Dataset entries
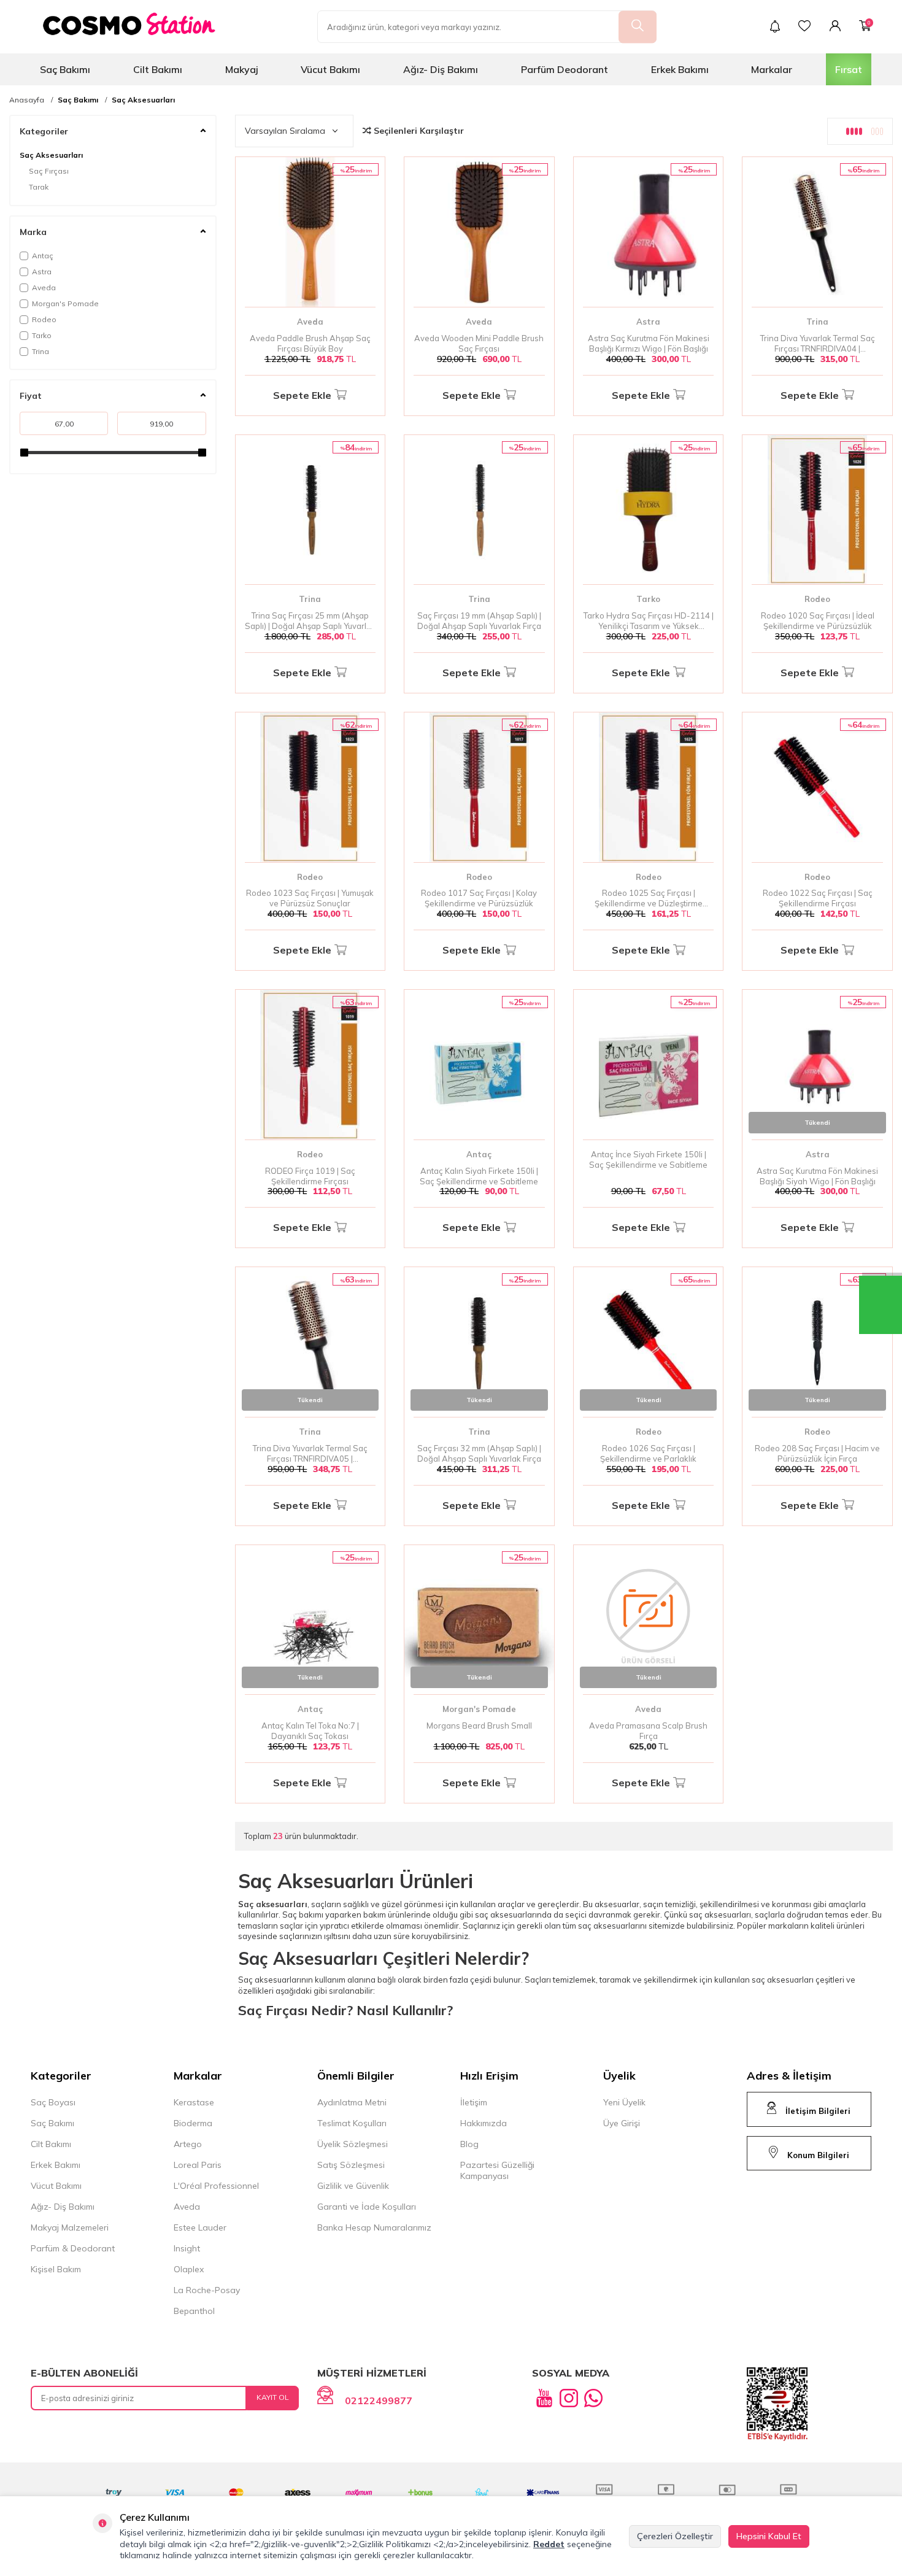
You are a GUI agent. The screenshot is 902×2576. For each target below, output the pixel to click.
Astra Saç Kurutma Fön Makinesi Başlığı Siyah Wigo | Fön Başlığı (817, 1176)
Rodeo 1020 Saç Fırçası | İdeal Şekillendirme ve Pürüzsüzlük (817, 621)
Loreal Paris (198, 2164)
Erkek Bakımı (680, 69)
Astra (42, 271)
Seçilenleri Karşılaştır (417, 130)
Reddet (549, 2544)
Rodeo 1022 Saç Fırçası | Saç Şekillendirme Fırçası (818, 898)
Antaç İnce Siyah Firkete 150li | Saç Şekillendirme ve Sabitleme (648, 1159)
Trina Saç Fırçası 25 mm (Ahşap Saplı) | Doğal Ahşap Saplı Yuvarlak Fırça (310, 621)
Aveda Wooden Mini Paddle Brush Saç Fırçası (479, 343)
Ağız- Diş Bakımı (440, 69)
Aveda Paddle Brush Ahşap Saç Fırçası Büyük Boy (310, 343)
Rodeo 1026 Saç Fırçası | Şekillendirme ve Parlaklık (648, 1453)
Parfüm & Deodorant (73, 2248)
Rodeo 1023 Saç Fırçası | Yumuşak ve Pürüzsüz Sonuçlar (310, 898)
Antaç (42, 255)
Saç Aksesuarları (143, 100)
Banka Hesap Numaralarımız (374, 2227)
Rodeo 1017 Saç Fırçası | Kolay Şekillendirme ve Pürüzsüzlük (479, 898)
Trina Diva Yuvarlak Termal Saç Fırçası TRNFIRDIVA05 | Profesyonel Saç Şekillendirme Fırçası (310, 1453)
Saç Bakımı (65, 69)
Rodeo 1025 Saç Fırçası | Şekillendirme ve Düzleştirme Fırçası (649, 898)
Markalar (771, 69)
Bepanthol (194, 2310)
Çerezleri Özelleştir (675, 2536)
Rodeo (44, 319)
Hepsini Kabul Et (768, 2536)
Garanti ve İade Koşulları (366, 2206)
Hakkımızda (483, 2123)
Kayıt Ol (272, 2397)
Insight (187, 2248)
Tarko (42, 335)
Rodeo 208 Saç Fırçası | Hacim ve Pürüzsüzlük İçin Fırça (817, 1453)
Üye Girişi (621, 2123)
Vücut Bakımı (330, 69)
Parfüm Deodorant (564, 69)
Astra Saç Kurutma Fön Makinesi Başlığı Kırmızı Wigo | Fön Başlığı (648, 343)
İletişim (473, 2102)
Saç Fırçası (49, 170)
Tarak (38, 186)
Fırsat (848, 69)
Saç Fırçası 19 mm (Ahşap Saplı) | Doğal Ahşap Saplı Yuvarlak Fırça (479, 621)
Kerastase (194, 2102)
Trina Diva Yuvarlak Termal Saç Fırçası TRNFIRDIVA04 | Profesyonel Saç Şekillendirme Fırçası (817, 343)
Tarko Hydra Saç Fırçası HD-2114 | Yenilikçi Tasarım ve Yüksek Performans (649, 621)
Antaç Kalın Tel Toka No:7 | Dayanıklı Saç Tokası (310, 1731)
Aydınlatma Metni (352, 2102)
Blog (469, 2144)
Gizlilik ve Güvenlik (353, 2185)
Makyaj (241, 69)
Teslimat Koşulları (352, 2123)
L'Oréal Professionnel (216, 2185)
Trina (40, 351)
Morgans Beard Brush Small (479, 1725)
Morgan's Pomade (65, 303)
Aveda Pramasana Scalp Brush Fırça (648, 1731)
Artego (188, 2144)
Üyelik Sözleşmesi (352, 2144)
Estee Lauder (200, 2227)
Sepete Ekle (302, 395)
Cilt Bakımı (157, 69)
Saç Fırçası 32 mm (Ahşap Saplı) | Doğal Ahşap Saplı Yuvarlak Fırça (479, 1453)
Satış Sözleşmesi (351, 2164)
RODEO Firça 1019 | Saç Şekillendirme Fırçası (310, 1176)
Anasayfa (26, 100)
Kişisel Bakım (56, 2269)
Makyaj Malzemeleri (70, 2227)
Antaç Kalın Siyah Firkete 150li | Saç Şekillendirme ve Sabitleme (479, 1176)
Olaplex (189, 2269)
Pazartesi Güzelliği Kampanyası (497, 2170)
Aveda (44, 287)
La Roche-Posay (207, 2290)
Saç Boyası (53, 2102)
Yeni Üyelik (624, 2102)
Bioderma (193, 2123)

Your goal
The lines wanted are those from the one with "Saç Fırçası 32" through the last line of the records, repeated exactly and with both ends included.

Expected answer
Saç Fırçası 32 mm (Ahşap Saplı) | Doğal Ahşap Saplı Yuvarlak Fırça (479, 1453)
Satış Sözleşmesi (351, 2164)
RODEO Firça 1019 | Saç Şekillendirme Fırçası (310, 1176)
Anasayfa (26, 100)
Kişisel Bakım (56, 2269)
Makyaj Malzemeleri (70, 2227)
Antaç Kalın Siyah Firkete 150li | Saç Şekillendirme ve Sabitleme (479, 1176)
Olaplex (189, 2269)
Pazartesi Güzelliği Kampanyası (497, 2170)
Aveda (44, 287)
La Roche-Posay (207, 2290)
Saç Boyası (53, 2102)
Yeni Üyelik (624, 2102)
Bioderma (193, 2123)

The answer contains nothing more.